1913 wurde das allgemeine Frauenwahlrecht in Norwegen durch eine neue Gesetzgebung und 1915 in Dänemark durch Änderung der dänischen Verfassung eingeführt. 1917 wurde in den Niederlanden das passive Wahlrecht eingeführt (das aktive folgte 1919).
Nach der Februarrevolution im Jahr 1917 erreichten die Frauen in Russland das aktive und passive Wahlrecht. Sie waren sowohl an den Wahlen zu den Sowjets als auch zu den Stadtdumas zugelassen. Nach der Oktoberrevolution 1917 wurde das Frauenwahlrecht in der Verfassung der RSFSR vom 10. Juli 1918 festgeschrieben.[2]
Am 6. Februar 1918 folgte das Vereinigte Königreich mit dem Representation of the People Act 1918, auch wenn das Wahlrecht zunächst auf Frauen über 30 eingeschränkt blieb, falls sie selbst oder ihre Ehegatten das an Besitz gebundene kommunale Stimmrecht besaßen. Volle elektorale Gleichberechtigung wurde am 2. Juli 1928 gewährt.[3]
Am 28. November 1918 wurde in Polen, das nach dem Ersten Weltkrieg seine Unabhängigkeit wiedererlangt hatte, per Staatsdekret das allgemeine Wahlrecht für Frauen eingeführt. Die ersten acht Frauen zogen 1919 in den neu gewählten Sejm. Bereits vor 1795 und den Teilungen Polens (1772, 1793 und 1795) hatten Steuern zahlende Frauen partielles Wahlrecht genossen.
In Österreich erhielten Frauen das allgemeine Wahlrecht am 12. November 1918 (Männer 1907) durch das Gesetz über die Staats- und Regierungsform von Deutschösterreich, mit dem dieses sich im Zuge des Zerfalls von Österreich-Ungarn zur Republik erklärte: Artikel 9 spricht für die bevorstehende Wahl der konstituierenden Nationalversammlung vom „allgemeinen, gleichen, direkten und geheimen Stimmrecht aller Staatsbürger ohne Unterschied des Geschlechts“ und Artikel 10 von „Wahlrecht und Wahlverfahren der Landes-, Kreis-, Bezirks- und Gemeindevertretungen“.[4]

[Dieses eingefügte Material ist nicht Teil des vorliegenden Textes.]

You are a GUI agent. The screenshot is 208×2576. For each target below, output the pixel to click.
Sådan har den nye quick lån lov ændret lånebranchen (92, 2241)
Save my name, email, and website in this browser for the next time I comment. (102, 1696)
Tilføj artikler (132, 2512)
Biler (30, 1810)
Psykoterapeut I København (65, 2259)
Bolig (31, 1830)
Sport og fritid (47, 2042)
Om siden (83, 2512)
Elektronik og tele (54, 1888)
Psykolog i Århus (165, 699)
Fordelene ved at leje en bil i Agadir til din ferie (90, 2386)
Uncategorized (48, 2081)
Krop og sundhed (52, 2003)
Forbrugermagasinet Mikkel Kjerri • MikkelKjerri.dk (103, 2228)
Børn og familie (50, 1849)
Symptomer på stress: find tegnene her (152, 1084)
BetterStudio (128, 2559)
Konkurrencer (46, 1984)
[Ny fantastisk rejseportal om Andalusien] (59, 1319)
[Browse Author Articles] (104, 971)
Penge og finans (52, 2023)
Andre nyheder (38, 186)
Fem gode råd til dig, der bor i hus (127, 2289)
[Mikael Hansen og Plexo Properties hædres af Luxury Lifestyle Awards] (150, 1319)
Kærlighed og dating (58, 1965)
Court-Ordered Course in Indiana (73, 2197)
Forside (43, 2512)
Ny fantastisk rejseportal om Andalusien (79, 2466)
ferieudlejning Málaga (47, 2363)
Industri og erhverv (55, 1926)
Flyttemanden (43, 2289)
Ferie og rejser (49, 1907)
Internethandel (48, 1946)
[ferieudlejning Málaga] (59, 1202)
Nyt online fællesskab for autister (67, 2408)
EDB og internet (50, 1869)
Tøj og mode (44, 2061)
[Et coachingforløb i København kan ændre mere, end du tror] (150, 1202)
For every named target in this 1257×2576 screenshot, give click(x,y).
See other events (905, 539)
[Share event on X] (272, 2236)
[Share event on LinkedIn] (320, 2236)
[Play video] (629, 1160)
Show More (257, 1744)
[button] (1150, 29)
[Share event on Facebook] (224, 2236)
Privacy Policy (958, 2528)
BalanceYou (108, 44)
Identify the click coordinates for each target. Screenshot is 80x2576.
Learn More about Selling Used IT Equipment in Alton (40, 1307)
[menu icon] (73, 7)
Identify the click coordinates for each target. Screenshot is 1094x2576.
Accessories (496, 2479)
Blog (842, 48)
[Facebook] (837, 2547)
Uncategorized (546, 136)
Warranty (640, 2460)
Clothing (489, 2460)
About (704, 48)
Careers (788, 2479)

Am selben Tag veröffentlichte in Deutschland der Rat der Volksbeauftragten einen Aufruf an das deutsche Volk, in dem diese im Zuge der Novemberrevolution an die Macht gekommene Reichsregierung „mit Gesetzeskraft“ verkündete: „Alle Wahlen zu öffentlichen Körperschaften sind fortan nach dem gleichen, geheimen, direkten, allgemeinen Wahlrecht auf Grund des proportionalen Wahlsystems für alle mindestens 20 Jahre alten männlichen und weiblichen Personen zu vollziehen.“[5] Kurz darauf wurde das Wahlrecht mit der Verordnung über die Wahlen zur verfassungsgebenden deutschen Nationalversammlung vom 30. November 1918 gesetzlich fixiert.[6] Somit konnten Frauen in Deutschland bei der Wahl zur Deutschen Nationalversammlung am 19. Januar 1919 erstmals auf nationaler Ebene ihr Wahlrecht nutzen.[7] Österreich und Deutschland zählten damit zur Avantgarde in Europa.[8] Zur Erinnerung an die damalige Entscheidung in Deutschland gab die Deutsche Post AG mit dem Erstausgabetag 2. Januar 2019 ein Sonderpostwertzeichen im Nennwert von 70 Eurocent mit der Inschrift 100 Jahre Frauenwahlrecht heraus. Der Entwurf stammt von dem Grafiker Frank Philippin aus Höchst im Odenwald.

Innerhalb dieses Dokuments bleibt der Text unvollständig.